What this task involves: Copy the records below verbatim, from the first line through the line containing "Click the 'Anthropic", inclusive, and output nothing else.

Data under study:
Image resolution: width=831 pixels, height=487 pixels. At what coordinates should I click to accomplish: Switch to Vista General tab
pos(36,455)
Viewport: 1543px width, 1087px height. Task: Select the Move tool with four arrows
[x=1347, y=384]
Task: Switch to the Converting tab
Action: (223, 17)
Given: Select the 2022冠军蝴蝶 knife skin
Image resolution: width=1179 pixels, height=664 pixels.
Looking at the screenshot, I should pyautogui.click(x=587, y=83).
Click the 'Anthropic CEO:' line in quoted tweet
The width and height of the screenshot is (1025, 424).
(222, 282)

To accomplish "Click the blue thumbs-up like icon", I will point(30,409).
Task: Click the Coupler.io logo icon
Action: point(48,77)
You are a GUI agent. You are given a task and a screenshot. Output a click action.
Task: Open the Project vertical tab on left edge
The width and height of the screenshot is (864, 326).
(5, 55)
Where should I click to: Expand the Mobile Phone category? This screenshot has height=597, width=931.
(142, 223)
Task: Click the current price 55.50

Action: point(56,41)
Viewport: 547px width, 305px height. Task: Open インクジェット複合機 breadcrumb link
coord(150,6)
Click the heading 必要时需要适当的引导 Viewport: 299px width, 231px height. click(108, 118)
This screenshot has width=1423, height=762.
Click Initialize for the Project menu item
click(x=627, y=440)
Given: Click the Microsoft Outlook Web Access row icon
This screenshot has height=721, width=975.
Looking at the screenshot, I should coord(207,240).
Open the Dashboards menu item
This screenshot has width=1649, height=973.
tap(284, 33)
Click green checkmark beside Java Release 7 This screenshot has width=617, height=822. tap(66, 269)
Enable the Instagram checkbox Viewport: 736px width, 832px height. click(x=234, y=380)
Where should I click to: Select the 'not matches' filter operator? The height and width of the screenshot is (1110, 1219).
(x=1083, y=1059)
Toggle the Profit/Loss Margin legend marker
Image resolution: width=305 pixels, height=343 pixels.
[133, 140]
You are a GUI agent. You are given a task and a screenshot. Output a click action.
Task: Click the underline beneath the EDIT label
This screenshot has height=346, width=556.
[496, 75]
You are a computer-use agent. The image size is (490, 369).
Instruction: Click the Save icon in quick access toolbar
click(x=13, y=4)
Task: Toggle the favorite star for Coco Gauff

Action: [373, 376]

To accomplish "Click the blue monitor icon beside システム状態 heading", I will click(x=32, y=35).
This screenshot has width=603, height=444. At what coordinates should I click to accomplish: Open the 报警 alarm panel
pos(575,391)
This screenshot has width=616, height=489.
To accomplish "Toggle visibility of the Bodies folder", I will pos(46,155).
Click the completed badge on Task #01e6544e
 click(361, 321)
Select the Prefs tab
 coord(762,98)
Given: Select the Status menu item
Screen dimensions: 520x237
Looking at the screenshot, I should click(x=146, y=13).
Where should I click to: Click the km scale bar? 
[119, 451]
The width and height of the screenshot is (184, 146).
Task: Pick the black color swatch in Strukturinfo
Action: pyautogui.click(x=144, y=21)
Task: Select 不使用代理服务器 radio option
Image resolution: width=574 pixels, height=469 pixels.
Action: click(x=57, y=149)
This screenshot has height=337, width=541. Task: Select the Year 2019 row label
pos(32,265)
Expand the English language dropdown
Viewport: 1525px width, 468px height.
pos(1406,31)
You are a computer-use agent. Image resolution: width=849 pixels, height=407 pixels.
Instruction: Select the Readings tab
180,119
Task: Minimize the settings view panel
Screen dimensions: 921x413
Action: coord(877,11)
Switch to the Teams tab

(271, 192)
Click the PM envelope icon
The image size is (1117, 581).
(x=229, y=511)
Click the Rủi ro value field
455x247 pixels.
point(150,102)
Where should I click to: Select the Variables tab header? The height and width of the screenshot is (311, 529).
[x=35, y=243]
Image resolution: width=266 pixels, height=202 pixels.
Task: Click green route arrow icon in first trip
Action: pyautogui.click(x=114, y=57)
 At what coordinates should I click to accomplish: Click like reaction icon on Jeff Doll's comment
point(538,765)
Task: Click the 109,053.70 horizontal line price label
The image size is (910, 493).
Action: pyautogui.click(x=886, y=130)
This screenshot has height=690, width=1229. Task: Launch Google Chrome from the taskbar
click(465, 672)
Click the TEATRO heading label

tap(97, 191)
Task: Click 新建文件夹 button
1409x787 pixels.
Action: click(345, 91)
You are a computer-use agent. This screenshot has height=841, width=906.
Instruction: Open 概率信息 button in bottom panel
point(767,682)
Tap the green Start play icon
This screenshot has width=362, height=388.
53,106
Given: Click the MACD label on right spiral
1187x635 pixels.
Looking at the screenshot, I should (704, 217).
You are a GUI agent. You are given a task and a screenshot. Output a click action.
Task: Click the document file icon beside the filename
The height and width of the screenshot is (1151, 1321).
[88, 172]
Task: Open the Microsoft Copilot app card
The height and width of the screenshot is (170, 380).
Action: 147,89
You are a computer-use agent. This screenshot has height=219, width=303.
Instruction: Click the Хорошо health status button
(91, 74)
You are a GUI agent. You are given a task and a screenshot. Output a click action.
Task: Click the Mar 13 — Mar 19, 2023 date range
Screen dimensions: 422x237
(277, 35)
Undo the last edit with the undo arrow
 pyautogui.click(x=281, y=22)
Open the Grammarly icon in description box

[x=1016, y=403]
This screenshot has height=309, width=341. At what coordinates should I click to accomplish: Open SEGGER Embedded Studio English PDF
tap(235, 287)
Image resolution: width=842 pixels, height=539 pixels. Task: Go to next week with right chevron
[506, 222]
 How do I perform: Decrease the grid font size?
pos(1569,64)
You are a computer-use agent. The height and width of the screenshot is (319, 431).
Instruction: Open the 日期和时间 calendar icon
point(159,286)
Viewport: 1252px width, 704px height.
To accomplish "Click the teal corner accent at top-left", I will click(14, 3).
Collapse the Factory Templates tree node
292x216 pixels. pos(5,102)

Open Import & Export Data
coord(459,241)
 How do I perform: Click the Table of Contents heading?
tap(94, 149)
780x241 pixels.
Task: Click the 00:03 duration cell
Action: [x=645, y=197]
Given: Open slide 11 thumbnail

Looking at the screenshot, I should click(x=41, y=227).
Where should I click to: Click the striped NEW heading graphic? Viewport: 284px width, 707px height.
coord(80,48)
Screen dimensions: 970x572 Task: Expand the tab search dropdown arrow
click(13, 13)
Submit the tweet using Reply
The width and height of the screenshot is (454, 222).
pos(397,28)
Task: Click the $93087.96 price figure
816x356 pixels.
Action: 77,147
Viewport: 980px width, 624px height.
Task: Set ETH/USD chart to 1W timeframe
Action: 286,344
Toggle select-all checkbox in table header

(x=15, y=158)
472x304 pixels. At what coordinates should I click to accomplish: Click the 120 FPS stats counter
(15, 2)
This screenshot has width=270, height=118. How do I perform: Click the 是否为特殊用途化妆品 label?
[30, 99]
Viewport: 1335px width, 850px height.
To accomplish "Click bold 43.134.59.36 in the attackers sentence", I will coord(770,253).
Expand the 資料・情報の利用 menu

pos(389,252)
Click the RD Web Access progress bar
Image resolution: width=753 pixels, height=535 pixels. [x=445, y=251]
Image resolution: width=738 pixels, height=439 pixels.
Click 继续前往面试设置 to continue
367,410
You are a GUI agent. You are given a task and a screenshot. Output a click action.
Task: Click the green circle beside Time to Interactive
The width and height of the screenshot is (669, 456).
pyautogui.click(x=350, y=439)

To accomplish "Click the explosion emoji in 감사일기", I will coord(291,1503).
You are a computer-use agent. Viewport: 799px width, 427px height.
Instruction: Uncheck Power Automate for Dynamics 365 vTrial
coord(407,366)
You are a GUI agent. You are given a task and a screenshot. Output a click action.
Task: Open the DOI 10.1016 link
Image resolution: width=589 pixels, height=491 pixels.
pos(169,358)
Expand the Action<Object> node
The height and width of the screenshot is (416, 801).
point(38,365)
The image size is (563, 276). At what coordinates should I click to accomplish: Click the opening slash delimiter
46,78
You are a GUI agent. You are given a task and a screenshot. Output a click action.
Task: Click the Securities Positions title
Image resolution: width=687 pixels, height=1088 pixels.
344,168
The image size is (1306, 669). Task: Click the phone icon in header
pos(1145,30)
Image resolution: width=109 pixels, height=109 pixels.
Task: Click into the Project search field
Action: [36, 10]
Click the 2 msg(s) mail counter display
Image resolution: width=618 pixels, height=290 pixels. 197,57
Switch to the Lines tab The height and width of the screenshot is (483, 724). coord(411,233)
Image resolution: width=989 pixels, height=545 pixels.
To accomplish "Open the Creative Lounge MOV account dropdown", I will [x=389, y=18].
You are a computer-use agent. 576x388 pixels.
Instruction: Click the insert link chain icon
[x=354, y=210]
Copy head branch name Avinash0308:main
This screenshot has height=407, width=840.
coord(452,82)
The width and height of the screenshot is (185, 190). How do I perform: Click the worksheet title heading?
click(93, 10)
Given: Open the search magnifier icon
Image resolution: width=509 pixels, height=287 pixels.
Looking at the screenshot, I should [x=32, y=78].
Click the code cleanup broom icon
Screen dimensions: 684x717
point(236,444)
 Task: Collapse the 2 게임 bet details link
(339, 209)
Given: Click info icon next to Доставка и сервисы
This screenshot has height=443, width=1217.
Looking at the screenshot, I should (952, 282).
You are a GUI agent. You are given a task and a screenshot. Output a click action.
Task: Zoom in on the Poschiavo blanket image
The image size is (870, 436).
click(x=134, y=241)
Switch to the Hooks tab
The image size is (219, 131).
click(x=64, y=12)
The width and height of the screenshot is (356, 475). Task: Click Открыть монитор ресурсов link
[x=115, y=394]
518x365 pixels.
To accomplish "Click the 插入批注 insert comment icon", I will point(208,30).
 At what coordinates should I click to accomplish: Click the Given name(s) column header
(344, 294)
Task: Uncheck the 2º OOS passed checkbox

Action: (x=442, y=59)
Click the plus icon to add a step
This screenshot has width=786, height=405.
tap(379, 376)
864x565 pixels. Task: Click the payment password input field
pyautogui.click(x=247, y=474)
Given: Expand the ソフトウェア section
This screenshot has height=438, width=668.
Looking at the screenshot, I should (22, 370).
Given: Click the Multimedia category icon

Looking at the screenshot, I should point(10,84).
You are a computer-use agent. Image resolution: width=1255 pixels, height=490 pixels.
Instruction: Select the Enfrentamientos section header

Your response:
Image resolution: width=831 pixels, height=487 pixels. At what coordinates should I click to accomplish: Switch to Vista General tab
pos(36,455)
Viewport: 1543px width, 1087px height. Task: Select the Move tool with four arrows
[x=1347, y=384]
Task: Switch to the Converting tab
Action: (223, 17)
Given: Select the 2022冠军蝴蝶 knife skin
Image resolution: width=1179 pixels, height=664 pixels.
Looking at the screenshot, I should pyautogui.click(x=587, y=83).
Click the 'Anthropic CEO:' line in quoted tweet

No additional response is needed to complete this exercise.